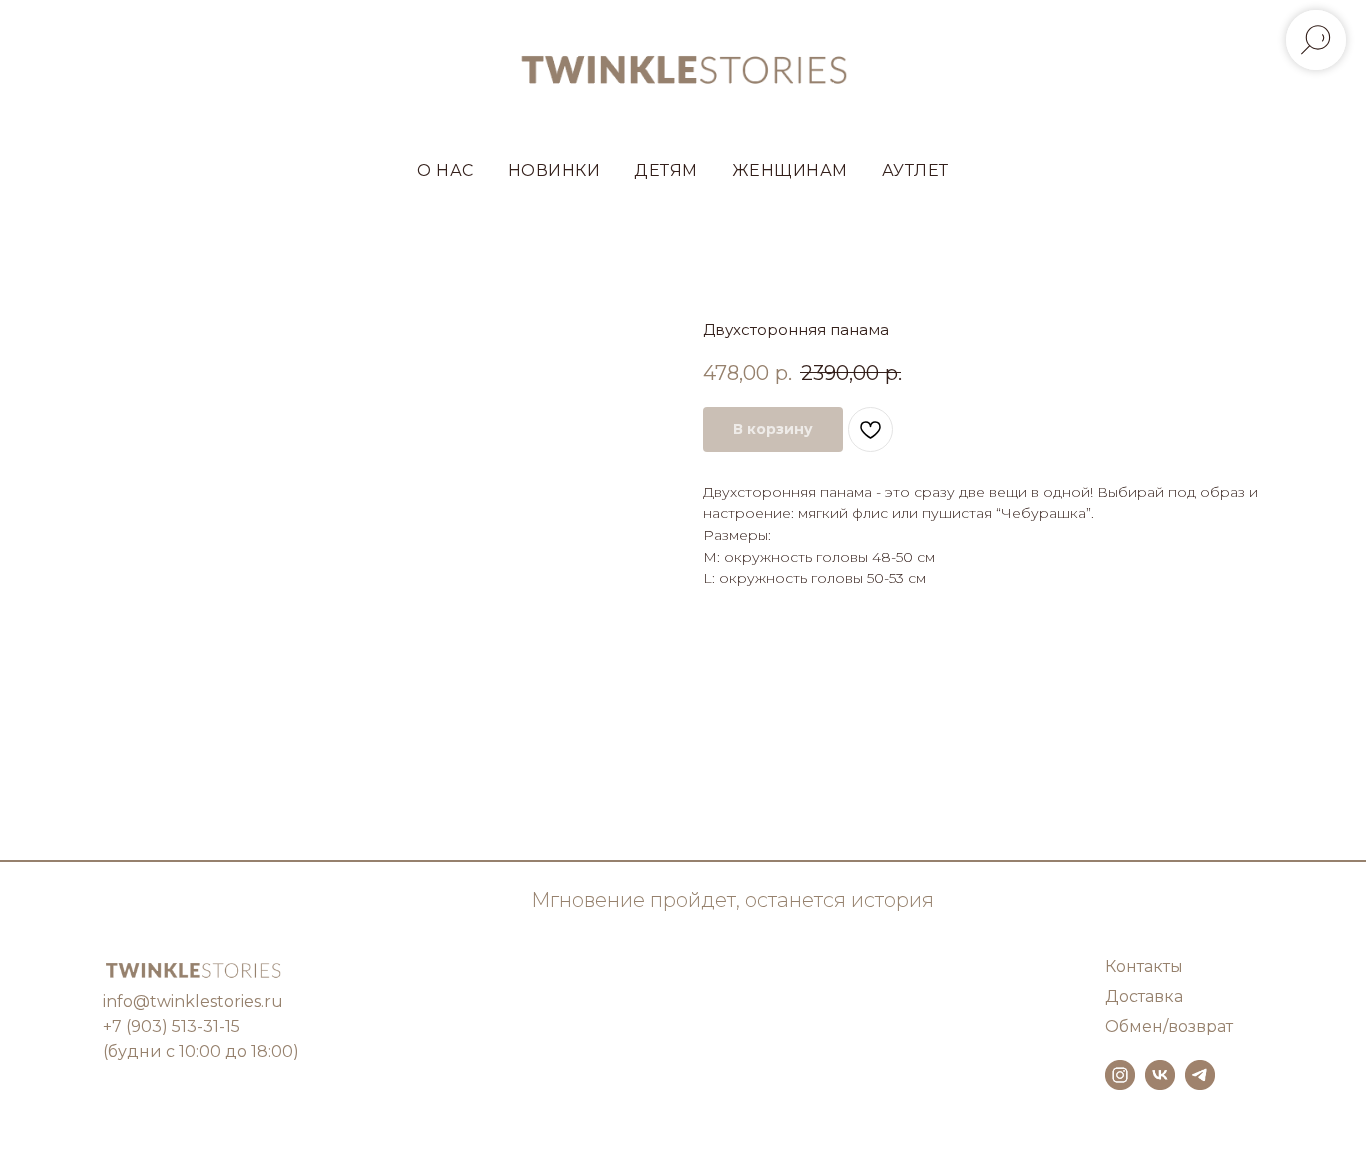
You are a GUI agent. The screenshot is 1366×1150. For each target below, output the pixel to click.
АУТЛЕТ (915, 170)
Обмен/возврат (1169, 1026)
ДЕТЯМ (666, 170)
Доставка (1144, 996)
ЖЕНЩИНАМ (790, 170)
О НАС (445, 170)
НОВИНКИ (554, 170)
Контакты (1144, 966)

※

WORK TO BE COMPLETED - Send back the data above verbatim, leaving out its pictures.

PROBLEM SOLUTION -
You are a GUI agent. The screenshot is 1366×1150. For each target below, output the pixel to click.
АУТЛЕТ (915, 170)
Обмен/возврат (1169, 1026)
ДЕТЯМ (666, 170)
Доставка (1144, 996)
ЖЕНЩИНАМ (790, 170)
О НАС (445, 170)
НОВИНКИ (554, 170)
Контакты (1144, 966)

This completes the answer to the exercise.